The title of this entry is an
obvious allusion to Hegel’s Phenomenology
of Spirit. As I often do these
days, I am leaving the task of improving it to a
future consideration.
***
Nietzsche’s early work The
Birth of Tragedy from the Spirit of Music (1872) with its “latter-day” Preface (1886) already occupies a
separate entry Health, Tragedy And Laughter, which follows. Yet the
importance of this work apparently requires more than one entry to do it
justice. Not that my effort to date has done the said justice to it, but at
least I am moving in that direction.
In several of my philosophical entries, such as, say, Reason And
Passion, I have been promoting the proposition that the rational and the
irrational do not exclude each other, nor subjugate each other, depending on
the circumstances, but have a mutually complementary relationship, being
impoverished and devalued by each other’s absence. Although Nietzsche never
puts it in such terms, his train of thought here is along the same line, as he
traces the evolution of the Greek Tragedy, not satisfied with staying
confined to antiquity, but continuing this history through contemporary times.

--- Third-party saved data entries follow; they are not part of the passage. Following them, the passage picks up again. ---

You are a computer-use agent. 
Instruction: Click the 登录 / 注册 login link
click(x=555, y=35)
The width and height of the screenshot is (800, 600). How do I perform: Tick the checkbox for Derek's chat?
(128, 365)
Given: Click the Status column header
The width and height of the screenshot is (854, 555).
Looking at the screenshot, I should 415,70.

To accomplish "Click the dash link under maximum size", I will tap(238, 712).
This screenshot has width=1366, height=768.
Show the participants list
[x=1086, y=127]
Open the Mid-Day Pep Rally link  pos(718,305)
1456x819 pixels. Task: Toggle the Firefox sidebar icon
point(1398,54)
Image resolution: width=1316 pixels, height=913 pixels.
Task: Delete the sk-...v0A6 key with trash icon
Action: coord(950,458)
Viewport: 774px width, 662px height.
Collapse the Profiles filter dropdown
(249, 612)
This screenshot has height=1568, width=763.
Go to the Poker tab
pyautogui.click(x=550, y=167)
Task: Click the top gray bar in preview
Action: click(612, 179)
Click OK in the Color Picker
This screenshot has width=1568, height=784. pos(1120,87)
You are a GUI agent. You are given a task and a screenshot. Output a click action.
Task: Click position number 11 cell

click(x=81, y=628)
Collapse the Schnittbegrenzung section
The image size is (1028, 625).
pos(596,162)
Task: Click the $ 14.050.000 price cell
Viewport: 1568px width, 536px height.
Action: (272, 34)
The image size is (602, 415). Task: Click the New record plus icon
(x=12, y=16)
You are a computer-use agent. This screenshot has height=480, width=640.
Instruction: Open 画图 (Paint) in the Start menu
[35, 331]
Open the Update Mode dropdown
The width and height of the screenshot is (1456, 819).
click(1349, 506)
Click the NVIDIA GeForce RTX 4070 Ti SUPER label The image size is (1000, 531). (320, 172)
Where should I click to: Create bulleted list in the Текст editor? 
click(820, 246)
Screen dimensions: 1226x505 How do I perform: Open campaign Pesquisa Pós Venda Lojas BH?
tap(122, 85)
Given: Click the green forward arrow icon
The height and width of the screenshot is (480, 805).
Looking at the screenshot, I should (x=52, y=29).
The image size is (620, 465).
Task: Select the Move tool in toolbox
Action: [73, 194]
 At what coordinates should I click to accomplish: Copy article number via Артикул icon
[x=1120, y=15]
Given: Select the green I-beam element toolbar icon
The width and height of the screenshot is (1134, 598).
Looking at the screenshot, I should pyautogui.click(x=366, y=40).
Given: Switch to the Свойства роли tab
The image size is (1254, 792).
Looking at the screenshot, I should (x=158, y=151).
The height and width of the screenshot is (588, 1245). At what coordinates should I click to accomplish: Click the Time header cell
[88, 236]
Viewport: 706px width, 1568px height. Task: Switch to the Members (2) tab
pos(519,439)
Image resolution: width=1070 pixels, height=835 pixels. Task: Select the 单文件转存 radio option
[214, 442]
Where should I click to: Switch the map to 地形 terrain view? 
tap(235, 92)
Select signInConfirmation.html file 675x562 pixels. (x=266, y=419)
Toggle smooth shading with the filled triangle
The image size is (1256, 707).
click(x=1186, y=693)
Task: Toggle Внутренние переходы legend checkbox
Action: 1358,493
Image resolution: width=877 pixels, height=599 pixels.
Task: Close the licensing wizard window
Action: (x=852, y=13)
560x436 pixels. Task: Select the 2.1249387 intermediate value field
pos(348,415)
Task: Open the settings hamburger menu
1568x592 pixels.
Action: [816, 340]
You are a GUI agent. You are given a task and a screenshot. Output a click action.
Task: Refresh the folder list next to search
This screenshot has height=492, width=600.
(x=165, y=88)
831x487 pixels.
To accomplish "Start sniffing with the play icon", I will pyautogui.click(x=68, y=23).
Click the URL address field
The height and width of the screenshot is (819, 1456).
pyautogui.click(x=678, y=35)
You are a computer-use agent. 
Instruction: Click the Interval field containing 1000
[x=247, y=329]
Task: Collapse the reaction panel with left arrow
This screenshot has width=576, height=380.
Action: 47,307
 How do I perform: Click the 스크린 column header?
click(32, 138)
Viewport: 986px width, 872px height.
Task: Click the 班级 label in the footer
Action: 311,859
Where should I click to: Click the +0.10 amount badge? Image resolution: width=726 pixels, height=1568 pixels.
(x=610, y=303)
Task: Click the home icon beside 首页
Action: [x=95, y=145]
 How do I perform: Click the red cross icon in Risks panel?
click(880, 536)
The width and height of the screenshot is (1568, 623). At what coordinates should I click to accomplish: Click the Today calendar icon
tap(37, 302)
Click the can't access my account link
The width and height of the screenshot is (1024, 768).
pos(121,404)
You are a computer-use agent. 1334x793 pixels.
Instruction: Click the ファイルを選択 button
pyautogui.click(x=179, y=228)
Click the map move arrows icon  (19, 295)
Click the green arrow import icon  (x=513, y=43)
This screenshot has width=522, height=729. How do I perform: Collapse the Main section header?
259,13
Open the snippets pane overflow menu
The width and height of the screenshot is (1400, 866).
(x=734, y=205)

The two principal actors in
Nietzsche’s story are Apollo and Dionysus, that is, Reason and Passion, in my
explanatory lexicon. In the beginning of Greek art was Apollo (Reason), and his
isolation from his antipodal companion of a later day made him naïve and
superficial. In other words, the god of light and art was not very artistic by
himself. Then came Dionysus (Passion), and the Greek Drama of Aeschylus and Sophocles was born. The
next move was the seduction of Euripides by the rationalism of Socrates,
robbing Apollo of his Dionysus and thus undermining the precious marriage for
the next two millennia plus, until a great artist of the future (Richard
Wagner?) restored Dionysus into the neat family picture with Apollo.
So, here is, in my reasonable
understanding, a whole phenomenology of reason, a contemptible bachelor by
himself, yet a happily married genius when married to the irrational. True,
Nietzsche disguises this thought in the elaborate and basically idiosyncratic
setting of the history of the Greek theater, but such is my obstinate
interpretation, and, for the purpose of this discussion, I stand by it.